§ **ACTIVITY**: Using the records below, reproduce exactly the lines from the one containing "The height and width of the screenshot is (256, 300)." through the end, and nothing more; skip the images.

Source records:
————

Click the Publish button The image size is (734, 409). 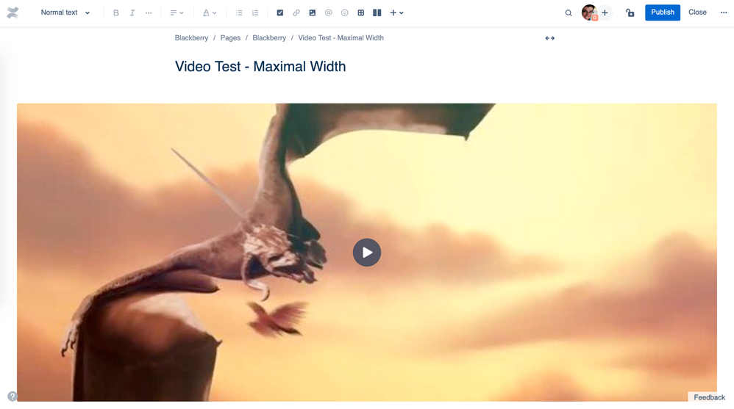[663, 12]
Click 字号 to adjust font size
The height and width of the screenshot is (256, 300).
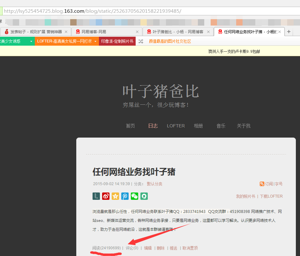[278, 184]
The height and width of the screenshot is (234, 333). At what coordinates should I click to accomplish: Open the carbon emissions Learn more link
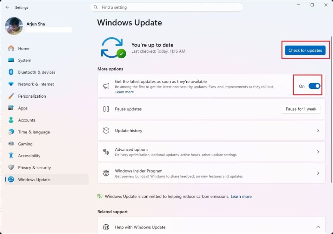pos(241,196)
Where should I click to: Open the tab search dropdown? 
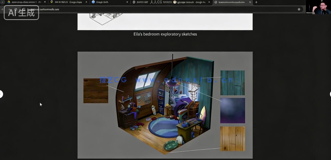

————

§ **COMPLETED TASK**:
The height and width of the screenshot is (256, 300).
[278, 184]
The height and width of the screenshot is (234, 333). At what coordinates should I click to accomplish: Open the carbon emissions Learn more link
pos(241,196)
Where should I click to: Open the tab search dropdown? 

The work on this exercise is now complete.